We are not able to treat any part of your feedback as confidential unless you specifically request that we do, and then only to the extent permissible under the OIA and other relevant laws and requirements. If you would like us to withhold any commercially sensitive, confidential proprietary, or personal information included in your submission, please clearly state this in your submission and identify the relevant sections of your submission that you would like it withheld. PHARMAC will give due consideration to any such request.
Details of the proposal
Following Medsafe approval, cholic acid (Cholebiol) would be listed in Section B (the Community) and Part II of Section H (the Hospital Medicines List, HML) of the Pharmaceutical Schedule as follows:
|
Chemical |
Presentation |
Brand |
Pack size |
Price and subsidy |
|---|---|---|---|---|
|
Cholic acid |
Cap 50 mg |
Cholebiol |
90 |
$8,438.00 |
|
Cholic acid |
Cap 250 mg |
Cholebiol |
90 |
$42,691.00 |
- Cholebiol would be listed as soon as practicable following Max Health Limited’s notification to PHARMAC that Medsafe has granted registration.
- Cholebiol would be listed subject to the following Special Authority criteria in the community and equivalent restrictions in the HML:
Special Authority for Subsidy
Initial application only from a hepatologist or paediatric hepatologist. Approvals valid for 12 months for applications meeting the following criteria:
Both:
- The patient has neonatal/infantile onset (under 12 months of age) metabolic liver disease; and
- The patient has a confirmed single enzyme deficiency resulting from an inborn error in primary bile acid synthesis.
Renewal only from a hepatologist or paediatric hepatologist. Approvals valid for 12 months where the treatment remains appropriate and the patient is benefiting from treatment.
- Cholebiol would have subsidy and delisting protection until 30 June 2018.
- Prior to a listing on the Pharmaceutical Schedule (ie until Medsafe approval is granted) the proposed list price would apply to any individual patient funding applications approved via the Named Patient Pharmaceutical Assessment (NPPA) Policy.
Background
Cholic acid is an oral treatment for inborn errors of primary bile acid synthesis in the liver that can lead to progressive liver disease and death. Inborn errors of bile acid synthesis are rare genetic disorders that can present as neonatal cholestasis, neurologic disease or fat-soluble-vitamin deficiencies. The clinical presentation of these disorders is variable. Severe forms usually present within the first year of life. Milder forms may present in older children or adults.

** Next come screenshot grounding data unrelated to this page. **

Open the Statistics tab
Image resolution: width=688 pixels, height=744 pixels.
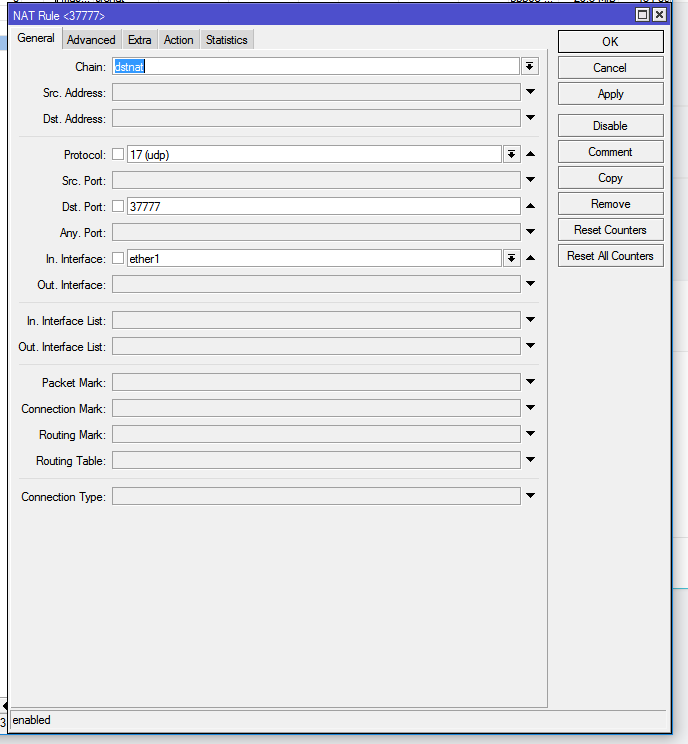(227, 40)
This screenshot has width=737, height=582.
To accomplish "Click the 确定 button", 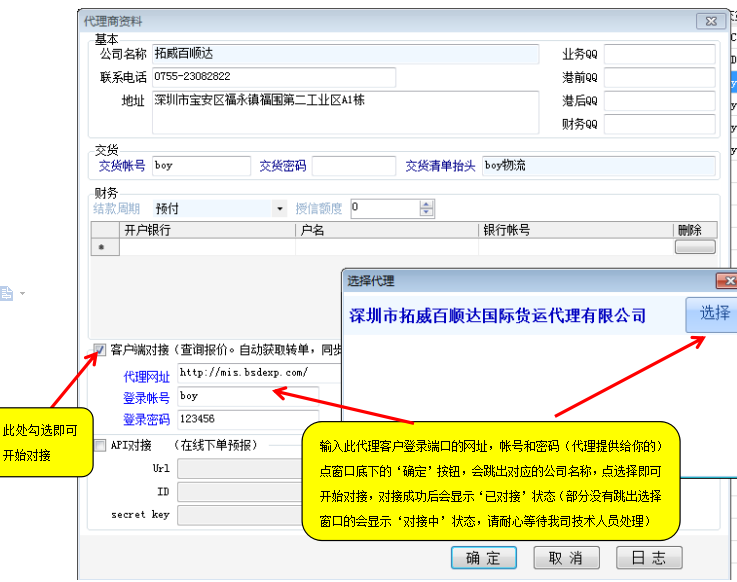I will tap(482, 558).
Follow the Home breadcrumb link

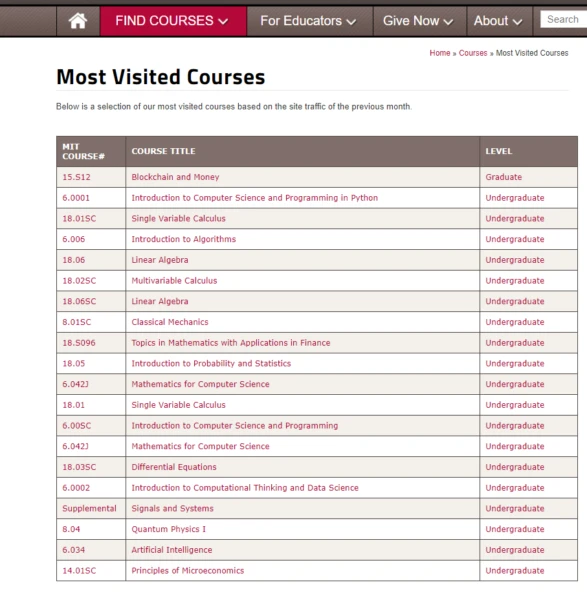(440, 53)
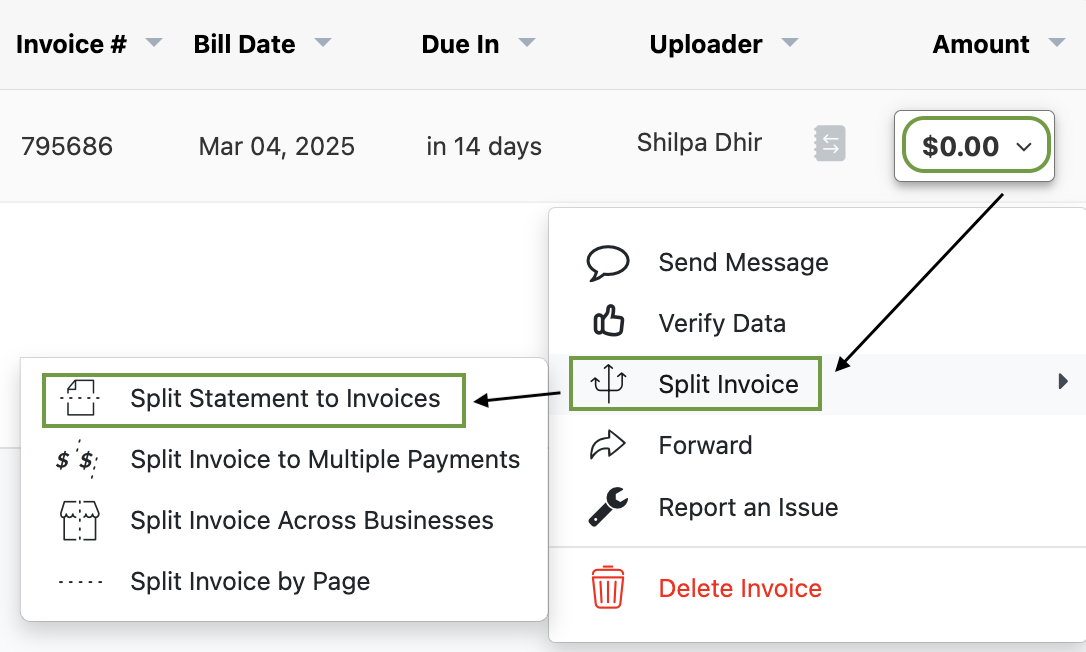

Cholic acid is one of the primary bile acids that would normally be produced by the body. It is considered that taking cholic acid orally can mitigate the effects of the disorder. The proposal is to list cholic acid with Special Authority criteria restricting funding to patients with bile acid synthesis disorders due to single enzyme defects with neonatal/infant onset liver disease. Evidence suggests cholic acid would both extend life and improve quality of life.
PHARMAC estimates there would be up to 2 infants per year that would be eligible for cholic acid under the proposed indications.
To date, PHARMAC has not received any NPPA applications for the funding of cholic acid for individuals with a single enzyme deficiency resulting from an inborn error in primary bile acid synthesis.
Various forms of cholic acid are approved in Europe and the United States. Max Health Limited intends to submit an application for registration of Cholebiol to Medsafe as soon as possible.
PHARMAC’s evaluation of Cholebiol followed the process described in Schedule 2 of the Request for Proposals (RFP) for the supply of medicines for rare disorders. The RFP document can be found on the PHARMAC website.